# Extracted text
---*---

I said that the time (now) on the B & C clocks at their flyby event is also a coordinate time per A, because B & C are remotely located wrt him.

On 2/9/2020 at 6:54 PM, md65536 said:

Those are proper times, though. You're talking about the time of an event that is measured by a clock that passes through the event.

From A's POV at 5y-A, he runs the LTs to predict that the B & C clocks now read 4y-B and 4y-C at their flyby, way down yonder 3 ly distant.  Those are coordinate times as calculated by A using the LTs.  A is "not there", and the B/C flyby event does not occur on the A worldline.  On the other hand, if you ask B what his own clock reads at B/C flyby, he'll say 4y-B which is a proper time for he himself, because the flyby event occurs at B on the B worldline.  If you ask C what his clock reads at B/C flyby, he'll say 4y-C, which is a proper time for he himself, because the flyby event occurs at C on the C worldline.

---*---

Stored records:
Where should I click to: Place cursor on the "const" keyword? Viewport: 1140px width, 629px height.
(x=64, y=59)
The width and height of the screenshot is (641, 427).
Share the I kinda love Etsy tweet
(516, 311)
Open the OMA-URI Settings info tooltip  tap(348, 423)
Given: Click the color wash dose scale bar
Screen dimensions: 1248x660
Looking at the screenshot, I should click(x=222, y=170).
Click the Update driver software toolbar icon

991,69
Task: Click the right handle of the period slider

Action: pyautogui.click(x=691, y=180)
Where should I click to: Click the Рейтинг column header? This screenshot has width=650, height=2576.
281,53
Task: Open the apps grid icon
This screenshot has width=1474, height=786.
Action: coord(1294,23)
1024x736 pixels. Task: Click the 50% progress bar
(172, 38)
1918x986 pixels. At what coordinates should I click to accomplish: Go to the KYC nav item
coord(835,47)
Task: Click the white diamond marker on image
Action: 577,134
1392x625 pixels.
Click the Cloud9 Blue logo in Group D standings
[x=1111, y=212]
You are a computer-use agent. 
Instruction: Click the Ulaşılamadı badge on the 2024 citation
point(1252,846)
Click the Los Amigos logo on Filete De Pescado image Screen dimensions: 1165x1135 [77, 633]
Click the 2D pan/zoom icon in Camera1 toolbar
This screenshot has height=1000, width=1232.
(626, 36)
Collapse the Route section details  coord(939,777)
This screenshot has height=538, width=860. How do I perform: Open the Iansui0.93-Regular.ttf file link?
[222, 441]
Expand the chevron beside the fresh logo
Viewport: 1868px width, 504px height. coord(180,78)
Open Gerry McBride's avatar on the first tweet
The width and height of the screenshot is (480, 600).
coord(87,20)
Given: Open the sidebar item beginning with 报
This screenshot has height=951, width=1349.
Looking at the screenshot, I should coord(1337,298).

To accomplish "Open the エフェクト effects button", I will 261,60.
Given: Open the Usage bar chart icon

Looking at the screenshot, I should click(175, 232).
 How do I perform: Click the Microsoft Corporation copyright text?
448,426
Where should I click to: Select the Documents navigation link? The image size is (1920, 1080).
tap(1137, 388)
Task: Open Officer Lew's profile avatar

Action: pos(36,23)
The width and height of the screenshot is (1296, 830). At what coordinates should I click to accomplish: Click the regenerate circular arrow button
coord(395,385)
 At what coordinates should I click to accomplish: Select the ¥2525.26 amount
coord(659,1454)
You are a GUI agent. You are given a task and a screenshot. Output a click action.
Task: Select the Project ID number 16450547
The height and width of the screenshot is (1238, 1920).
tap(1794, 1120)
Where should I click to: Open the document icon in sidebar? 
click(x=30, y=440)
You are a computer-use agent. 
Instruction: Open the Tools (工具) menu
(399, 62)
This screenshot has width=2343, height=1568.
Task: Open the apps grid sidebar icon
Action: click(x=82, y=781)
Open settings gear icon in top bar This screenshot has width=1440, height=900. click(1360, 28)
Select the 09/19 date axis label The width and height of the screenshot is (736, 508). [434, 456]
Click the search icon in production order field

---*---

# Required actions
1. Summarize the discussion of coordinate and proper times in two sentences.
2. Carry on the discussion of coordinate and proper times from the point where it stops.
The data plays no part in what follows.

# Answers per task
1. The writer holds that the B and C clock readings at their flyby are also coordinate times for A, because B and C are remote from him, while md65536 objects that they are proper times measured by clocks passing through the event. The writer replies that A, at 5y-A, uses the LTs to predict readings of 4y-B and 4y-C at a flyby 3 ly away, which are coordinate times for A because the event is not on his worldline, whereas B and C each report the same reading as a proper time because the flyby occurs on their own worldlines.

2.
I've brought up this point a ways back ... that a coordinate time of a remote moving clock (per one observer) is the proper time of that clock when it displays that time (per he who carries that clock).

So the point I've been making thus far, is this ... any alternate theory that produces coordinate times that differ from SR, should not be able to predict B & C to execute a flyby at 4y-B and 4y-C.  If it produces different coordinate times wrt SR, I'd expect such a theory to predict (for example, say) 5.2y-B and 5.2y-C at their flyby event.  The B & C clocks will verify they read some specific values at their flyby event, and only the theory that predicts that, wins.  Of course, we won't be running such a flyby test anytime soon.